Explaining Tennis to Children
When teaching the basic rules of tennis to children, be sure they understand that the goal is to gain points by hitting the ball so that the opponent can't hit it back over the net and keep it inbounds.
Next, teach the rules for serving. Make sure the children know that when it is their turn to serve they will stand in the service area at the back of the court and aim diagonally across the net. A game always starts with a serve from the behind a player's baseline on the right-hand side of the court, and the serve must go over the net (without touching it) and land inbounds for it to count. After a point is scored, players move to the left, or advantage, side of the court for their next serve [source: Sports Know How]. Players continue this pattern of alternating serves from the right and then left sides throughout the game
When it's time to explain scoring, start with the basics: To score in tennis, the ball must touch the ground inside the boundary lines on your opponent's side of the court. The opponent can hit the ball back before it hits the ground or after it bounces once, but if he or she misses or if the ball bounces more than once, you score. If the ball is returned before it hits the ground, it is called a volley; if it's returned after it bounces once, it is called a ground stroke. No matter which player served, the person who last hit the ball inbounds will get the score [source: USTA Magazine].
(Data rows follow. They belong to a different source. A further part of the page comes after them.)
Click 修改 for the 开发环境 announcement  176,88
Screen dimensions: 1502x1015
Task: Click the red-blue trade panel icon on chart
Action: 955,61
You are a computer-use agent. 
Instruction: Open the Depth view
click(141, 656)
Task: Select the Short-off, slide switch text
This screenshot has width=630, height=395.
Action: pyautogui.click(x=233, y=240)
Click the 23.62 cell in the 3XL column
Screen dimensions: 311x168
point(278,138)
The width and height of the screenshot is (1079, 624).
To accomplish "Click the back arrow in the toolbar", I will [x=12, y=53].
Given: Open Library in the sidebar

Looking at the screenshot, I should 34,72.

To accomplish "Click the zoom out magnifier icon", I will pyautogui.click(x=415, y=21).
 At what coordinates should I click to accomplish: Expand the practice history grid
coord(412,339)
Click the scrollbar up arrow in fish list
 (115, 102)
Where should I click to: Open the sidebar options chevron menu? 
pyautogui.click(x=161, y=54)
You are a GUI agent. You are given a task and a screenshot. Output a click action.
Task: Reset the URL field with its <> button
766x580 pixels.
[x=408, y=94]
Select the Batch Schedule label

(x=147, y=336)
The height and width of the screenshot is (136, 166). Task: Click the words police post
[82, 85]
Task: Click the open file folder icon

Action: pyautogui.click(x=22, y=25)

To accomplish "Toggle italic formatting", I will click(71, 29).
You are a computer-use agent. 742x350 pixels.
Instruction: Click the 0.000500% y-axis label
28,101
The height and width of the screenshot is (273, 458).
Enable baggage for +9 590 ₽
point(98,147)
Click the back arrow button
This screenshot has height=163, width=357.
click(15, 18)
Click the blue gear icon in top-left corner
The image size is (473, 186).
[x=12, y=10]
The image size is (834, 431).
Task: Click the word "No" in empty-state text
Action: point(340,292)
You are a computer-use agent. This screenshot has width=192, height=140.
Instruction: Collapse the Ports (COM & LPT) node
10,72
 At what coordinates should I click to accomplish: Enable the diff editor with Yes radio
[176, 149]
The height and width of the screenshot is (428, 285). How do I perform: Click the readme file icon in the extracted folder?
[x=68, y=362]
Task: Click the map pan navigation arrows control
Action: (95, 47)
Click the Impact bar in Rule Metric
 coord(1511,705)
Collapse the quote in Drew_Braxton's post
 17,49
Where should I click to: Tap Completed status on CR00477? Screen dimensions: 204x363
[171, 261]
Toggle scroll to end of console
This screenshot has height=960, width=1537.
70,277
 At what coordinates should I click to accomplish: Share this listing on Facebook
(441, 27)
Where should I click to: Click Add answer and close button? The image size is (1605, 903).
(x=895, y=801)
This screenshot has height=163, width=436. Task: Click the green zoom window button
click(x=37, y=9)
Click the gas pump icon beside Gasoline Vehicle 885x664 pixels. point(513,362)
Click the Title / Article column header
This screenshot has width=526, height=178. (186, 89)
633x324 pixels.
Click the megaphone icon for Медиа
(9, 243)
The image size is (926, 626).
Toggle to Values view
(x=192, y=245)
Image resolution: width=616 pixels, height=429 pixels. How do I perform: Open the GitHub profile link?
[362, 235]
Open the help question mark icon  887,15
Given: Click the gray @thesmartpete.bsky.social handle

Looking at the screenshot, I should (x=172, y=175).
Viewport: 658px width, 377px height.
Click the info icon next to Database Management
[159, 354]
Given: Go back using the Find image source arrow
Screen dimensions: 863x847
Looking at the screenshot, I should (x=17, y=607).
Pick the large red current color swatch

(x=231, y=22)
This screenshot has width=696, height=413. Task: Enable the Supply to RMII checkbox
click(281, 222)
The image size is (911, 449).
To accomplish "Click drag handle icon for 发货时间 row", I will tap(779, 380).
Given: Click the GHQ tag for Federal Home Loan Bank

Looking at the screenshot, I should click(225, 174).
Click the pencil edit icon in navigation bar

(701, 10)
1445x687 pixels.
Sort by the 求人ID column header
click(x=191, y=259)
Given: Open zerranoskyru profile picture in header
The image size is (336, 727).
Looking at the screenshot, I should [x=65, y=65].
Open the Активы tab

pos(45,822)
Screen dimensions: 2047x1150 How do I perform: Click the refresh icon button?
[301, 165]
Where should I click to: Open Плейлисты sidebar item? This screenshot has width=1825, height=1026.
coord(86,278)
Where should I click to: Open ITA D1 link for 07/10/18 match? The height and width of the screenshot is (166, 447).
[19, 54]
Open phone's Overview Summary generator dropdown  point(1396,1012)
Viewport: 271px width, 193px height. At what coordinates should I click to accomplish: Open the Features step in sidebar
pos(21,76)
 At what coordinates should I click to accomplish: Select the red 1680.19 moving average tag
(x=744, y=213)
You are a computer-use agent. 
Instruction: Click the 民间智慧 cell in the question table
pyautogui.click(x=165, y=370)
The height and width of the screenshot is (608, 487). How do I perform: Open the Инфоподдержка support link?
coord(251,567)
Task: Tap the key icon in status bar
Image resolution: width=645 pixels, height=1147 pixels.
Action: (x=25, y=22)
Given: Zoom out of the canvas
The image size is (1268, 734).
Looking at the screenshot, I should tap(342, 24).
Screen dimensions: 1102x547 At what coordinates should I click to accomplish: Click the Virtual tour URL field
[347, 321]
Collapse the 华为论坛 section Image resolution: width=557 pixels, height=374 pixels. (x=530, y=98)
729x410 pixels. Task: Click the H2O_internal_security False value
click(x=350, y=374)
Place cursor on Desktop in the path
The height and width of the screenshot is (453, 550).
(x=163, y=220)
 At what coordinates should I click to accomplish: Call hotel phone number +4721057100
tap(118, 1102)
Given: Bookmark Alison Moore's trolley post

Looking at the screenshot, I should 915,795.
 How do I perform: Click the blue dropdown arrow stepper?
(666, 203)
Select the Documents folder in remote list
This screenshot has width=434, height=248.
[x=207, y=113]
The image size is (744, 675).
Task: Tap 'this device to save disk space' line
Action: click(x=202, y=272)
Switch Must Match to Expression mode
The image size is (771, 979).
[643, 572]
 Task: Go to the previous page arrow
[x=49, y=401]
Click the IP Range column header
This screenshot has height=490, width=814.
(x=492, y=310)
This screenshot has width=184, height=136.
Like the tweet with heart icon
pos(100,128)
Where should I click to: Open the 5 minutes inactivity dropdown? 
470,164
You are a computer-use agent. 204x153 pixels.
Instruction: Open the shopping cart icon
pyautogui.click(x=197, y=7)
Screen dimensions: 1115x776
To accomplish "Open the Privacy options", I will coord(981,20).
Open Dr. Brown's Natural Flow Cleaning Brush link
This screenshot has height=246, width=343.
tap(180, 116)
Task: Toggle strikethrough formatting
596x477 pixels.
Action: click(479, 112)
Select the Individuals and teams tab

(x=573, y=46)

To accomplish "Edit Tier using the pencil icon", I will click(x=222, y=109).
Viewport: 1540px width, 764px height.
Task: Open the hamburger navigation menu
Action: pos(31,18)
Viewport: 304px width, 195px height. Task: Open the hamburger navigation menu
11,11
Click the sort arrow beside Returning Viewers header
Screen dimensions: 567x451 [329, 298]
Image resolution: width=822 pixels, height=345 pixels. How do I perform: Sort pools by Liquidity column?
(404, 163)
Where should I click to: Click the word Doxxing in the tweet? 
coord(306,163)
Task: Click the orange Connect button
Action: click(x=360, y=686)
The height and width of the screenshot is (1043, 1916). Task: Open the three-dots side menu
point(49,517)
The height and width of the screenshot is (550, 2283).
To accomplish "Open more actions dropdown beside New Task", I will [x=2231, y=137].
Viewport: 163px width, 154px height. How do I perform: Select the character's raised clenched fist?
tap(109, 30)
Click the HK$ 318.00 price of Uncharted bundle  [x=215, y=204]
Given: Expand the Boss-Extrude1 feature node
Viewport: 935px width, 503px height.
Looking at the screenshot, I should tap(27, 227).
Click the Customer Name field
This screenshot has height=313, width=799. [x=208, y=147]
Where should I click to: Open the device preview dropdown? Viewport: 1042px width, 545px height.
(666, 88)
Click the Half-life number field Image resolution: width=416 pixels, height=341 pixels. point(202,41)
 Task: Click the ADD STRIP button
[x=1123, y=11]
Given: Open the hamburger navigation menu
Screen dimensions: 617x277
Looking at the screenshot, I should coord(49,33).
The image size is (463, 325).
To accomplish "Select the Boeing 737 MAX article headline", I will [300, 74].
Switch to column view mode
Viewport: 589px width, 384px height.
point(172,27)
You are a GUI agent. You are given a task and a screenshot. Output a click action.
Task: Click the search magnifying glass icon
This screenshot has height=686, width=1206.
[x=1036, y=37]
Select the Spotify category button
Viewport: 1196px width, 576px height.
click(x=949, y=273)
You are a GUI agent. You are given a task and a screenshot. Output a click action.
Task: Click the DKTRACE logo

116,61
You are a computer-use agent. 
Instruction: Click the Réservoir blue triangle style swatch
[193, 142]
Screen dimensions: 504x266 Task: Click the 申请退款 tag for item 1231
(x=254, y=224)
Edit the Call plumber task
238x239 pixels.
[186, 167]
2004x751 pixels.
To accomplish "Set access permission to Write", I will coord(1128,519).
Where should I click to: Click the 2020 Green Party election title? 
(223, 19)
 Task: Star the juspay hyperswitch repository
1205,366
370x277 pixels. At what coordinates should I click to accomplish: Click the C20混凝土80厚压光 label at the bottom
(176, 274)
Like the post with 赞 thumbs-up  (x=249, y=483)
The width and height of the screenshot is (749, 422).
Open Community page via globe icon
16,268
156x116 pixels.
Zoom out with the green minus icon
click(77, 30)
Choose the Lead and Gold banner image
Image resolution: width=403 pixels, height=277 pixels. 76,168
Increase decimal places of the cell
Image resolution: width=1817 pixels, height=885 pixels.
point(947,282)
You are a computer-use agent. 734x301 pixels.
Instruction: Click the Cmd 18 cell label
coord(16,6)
The score-tallying system might seem confusing at first, but children just need to know that the first player to score at least four times wins the game. However, the winner must win by at least two scores, which means even if both players score four times, the game won't end until one person has earned two more scores than his opponent. So, the number of scores is what really counts, but it's important to note that each score is not worth the same number of points. A player earns 15 points for the first score, 30 for the second and 40 after the third. The fourth and final score is not assigned a number but merely referred to as "game" [source: USTA Magazine].
Children can play singles against one opponent or doubles with a partner against two opponents. The boundaries of doubles tennis are slightly larger than those of singles tennis, so be sure children know which lines on the court are considered in and which are out.